Exercise directions:
In the data below, find the line containing "Decrease Video Memory with down arrow", then set down that line and every later line up to and including the line containing "Click the Báo", exactly.

Extracted data entries

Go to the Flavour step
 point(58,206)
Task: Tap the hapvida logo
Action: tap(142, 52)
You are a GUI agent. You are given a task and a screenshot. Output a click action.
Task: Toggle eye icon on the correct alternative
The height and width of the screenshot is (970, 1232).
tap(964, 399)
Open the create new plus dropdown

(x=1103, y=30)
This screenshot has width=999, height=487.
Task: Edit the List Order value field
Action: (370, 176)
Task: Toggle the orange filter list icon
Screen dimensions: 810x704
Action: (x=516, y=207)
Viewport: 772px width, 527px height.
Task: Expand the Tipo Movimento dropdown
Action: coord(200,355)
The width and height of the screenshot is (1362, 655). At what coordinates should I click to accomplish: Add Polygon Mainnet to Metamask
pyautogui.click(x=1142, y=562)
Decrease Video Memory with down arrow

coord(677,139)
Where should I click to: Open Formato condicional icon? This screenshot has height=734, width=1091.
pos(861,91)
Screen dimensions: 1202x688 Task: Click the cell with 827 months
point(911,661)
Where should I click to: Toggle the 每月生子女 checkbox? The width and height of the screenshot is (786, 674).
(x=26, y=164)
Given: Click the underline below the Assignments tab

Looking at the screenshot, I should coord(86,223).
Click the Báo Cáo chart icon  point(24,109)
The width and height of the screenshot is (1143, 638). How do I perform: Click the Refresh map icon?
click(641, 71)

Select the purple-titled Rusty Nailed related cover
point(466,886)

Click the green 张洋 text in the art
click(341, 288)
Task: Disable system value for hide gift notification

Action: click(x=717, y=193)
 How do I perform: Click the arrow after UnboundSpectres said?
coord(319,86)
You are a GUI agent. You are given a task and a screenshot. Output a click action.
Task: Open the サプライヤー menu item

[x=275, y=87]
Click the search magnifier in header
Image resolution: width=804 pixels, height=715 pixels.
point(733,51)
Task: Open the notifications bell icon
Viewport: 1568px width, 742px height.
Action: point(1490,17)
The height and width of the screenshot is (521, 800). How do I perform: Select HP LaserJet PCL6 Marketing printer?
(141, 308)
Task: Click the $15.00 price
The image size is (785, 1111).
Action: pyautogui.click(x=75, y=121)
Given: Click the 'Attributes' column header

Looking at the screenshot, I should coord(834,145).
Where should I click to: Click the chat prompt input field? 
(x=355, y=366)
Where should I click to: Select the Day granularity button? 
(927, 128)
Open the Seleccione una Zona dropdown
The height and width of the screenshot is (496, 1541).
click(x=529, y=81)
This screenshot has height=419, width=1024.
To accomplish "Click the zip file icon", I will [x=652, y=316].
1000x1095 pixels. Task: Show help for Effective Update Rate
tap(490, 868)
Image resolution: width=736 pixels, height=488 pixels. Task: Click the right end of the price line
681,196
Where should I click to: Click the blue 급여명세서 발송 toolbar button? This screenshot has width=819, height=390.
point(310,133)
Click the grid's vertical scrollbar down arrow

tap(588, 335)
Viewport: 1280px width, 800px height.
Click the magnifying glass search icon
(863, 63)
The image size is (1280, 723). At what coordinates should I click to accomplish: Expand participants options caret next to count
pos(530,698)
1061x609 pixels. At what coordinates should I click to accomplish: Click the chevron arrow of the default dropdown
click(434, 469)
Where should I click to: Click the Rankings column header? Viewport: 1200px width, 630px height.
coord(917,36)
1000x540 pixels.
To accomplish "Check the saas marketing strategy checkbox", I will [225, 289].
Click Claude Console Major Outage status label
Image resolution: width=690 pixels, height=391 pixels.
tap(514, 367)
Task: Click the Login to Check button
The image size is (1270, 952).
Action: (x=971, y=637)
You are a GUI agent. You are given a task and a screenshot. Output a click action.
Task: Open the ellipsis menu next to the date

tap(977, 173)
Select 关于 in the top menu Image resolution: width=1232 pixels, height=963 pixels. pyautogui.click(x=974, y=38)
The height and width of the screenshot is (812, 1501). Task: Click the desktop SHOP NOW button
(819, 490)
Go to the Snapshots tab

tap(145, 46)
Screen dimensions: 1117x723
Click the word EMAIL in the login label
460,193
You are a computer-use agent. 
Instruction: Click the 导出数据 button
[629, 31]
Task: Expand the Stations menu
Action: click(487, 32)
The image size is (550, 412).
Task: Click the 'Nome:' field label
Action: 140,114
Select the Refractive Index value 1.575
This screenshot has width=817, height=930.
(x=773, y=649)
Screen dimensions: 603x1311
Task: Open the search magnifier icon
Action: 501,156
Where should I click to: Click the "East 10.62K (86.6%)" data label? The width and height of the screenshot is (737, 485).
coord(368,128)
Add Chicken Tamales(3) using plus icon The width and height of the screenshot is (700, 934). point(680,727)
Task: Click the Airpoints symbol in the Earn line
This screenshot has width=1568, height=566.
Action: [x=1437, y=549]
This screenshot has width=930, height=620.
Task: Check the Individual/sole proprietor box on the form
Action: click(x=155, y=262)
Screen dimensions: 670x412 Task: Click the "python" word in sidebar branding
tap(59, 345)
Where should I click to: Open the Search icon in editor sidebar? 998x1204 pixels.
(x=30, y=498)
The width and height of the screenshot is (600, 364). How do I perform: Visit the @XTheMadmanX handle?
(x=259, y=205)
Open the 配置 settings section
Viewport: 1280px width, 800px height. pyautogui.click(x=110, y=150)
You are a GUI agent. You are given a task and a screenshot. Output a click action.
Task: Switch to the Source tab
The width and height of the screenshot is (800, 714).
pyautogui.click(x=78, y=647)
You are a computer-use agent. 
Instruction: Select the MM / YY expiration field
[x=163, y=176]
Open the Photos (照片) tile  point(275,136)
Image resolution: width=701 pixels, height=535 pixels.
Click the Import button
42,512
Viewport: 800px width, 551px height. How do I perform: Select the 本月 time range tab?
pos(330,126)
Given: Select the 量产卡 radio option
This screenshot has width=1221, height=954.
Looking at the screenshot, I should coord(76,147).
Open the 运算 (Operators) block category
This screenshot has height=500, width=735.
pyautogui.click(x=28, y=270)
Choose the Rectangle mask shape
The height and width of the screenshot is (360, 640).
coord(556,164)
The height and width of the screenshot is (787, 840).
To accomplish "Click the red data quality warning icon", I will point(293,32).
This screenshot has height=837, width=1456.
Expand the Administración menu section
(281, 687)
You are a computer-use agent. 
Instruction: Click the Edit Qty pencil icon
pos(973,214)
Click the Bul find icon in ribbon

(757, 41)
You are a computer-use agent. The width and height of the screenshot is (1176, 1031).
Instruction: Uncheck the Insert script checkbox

Answer for this exercise:
Decrease Video Memory with down arrow

coord(677,139)
Where should I click to: Open Formato condicional icon? This screenshot has height=734, width=1091.
pos(861,91)
Screen dimensions: 1202x688 Task: Click the cell with 827 months
point(911,661)
Where should I click to: Toggle the 每月生子女 checkbox? The width and height of the screenshot is (786, 674).
(x=26, y=164)
Given: Click the underline below the Assignments tab

Looking at the screenshot, I should coord(86,223).
Click the Báo Cáo chart icon  point(24,109)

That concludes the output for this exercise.